● Selected extract
# Hi TT owners!



## Danster (Feb 9, 2009)

Afternoon everyone.
My name is Dan, from Suffolk and I am looking into buying a TT 225 mk1. My mint low mileage Focus RS (which is the love of my life) has to be sold as I need to get on the property ladder.

I have been thinking about what car to buy to replace the RS for some time... It needs to be sporty yet refined, sytlish, has to be turbo, tunable etc etc and I still conclude that the mk1 TT is my best choice.

I had better get reading up on the TT, as I dont know that much about them [smiley=book2.gif]

Cheers
Dan


----------



## Ikon66 (Sep 12, 2003)

hi dan and welcome to the forum

loads of information and a great group of members here

hope your pockets are deep if you start going down the modified route :wink:

check out the for sale section - plenty of good examples - owned by enthusiasts


----------



## p1tse (Sep 20, 2004)

welcome

RS must have been very fun

but the TT will fit the bill too.

any pics of the RS, as don't see many of these


----------



## T3RBO (Dec 9, 2003)

Welcome to the forum


----------



## YELLOW_TT (Feb 25, 2004)

Welcome had a few RS Fords over the years some great cars Once you get your TT then join the TTOC www.ttoc.co.uk


----------



## Wallsendmag (Feb 12, 2004)

Welcome


----------



## Danster (Feb 9, 2009)

Thanks for the welcomes  
Here are some pics of the RS (which sold this evening)


































It has a long mod list which gave me 303BHP and 345lbs/ft torque

The problem with it is that my mind was set on keeping it clean and not driving it. Plus it was a little hard work driving it as a daily driver.

So I decided to get on the housing market, but at the same time, I want a nice looking car!
Initially I was looking at the old shape S3's, but I couldn't find many with about 50K on the clock.... Then I thought TT!

Thanks for the PM p1ste. The car looks great and is the colour I am after, but due to house deposit, I cant spend over 10K

Dan


----------



## p1tse (Sep 20, 2004)

that looks like an ace example, a true classic


----------



## malstt (Apr 18, 2007)

Nice focus , welcome to the forum ,some nice tt's for sale on here. 8)


----------

● Prompt A
Please rewrite the forum thread from "It has a long" to "a daily driver.", putting "everyday commuter" in place of "daily driver".
● Prompt B
Answer these questions on the forum thread:
(i) Where is Dan from?
(ii) Which car model is Dan looking into buying?
(iii) What is the most Dan says he can spend on the car?

● Source data
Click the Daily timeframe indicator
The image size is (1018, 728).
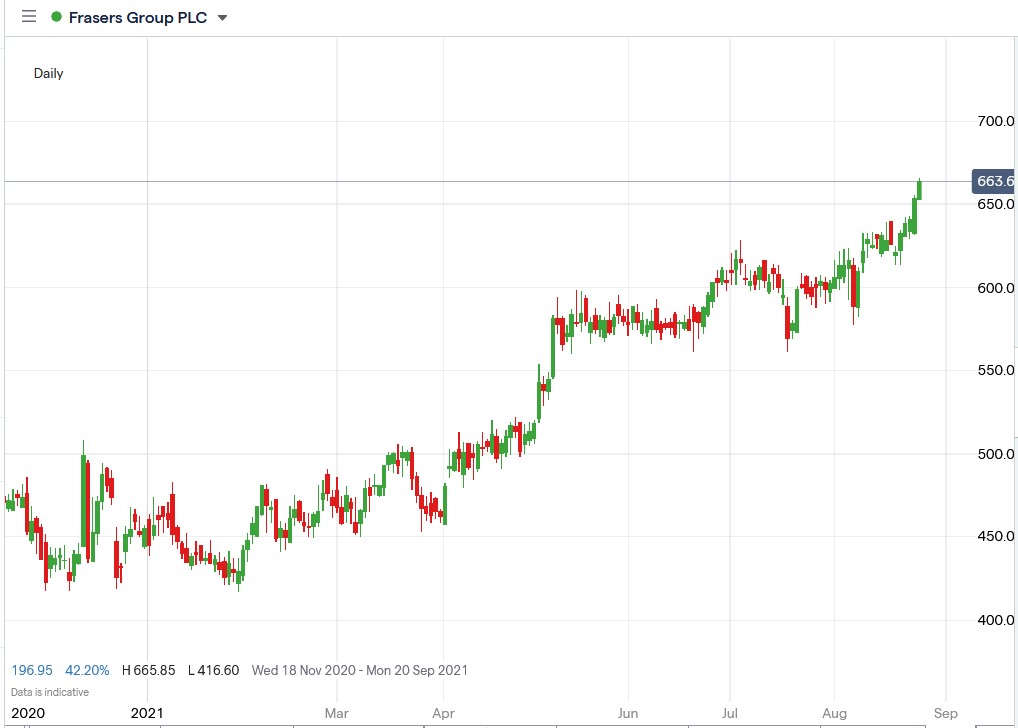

● Exercise response A
It has a long mod list which gave me 303BHP and 345lbs/ft torque

The problem with it is that my mind was set on keeping it clean and not driving it. Plus it was a little hard work driving it as a everyday commuter.

● Exercise response B
(i) Suffolk
(ii) A TT 225 mk1
(iii) 10K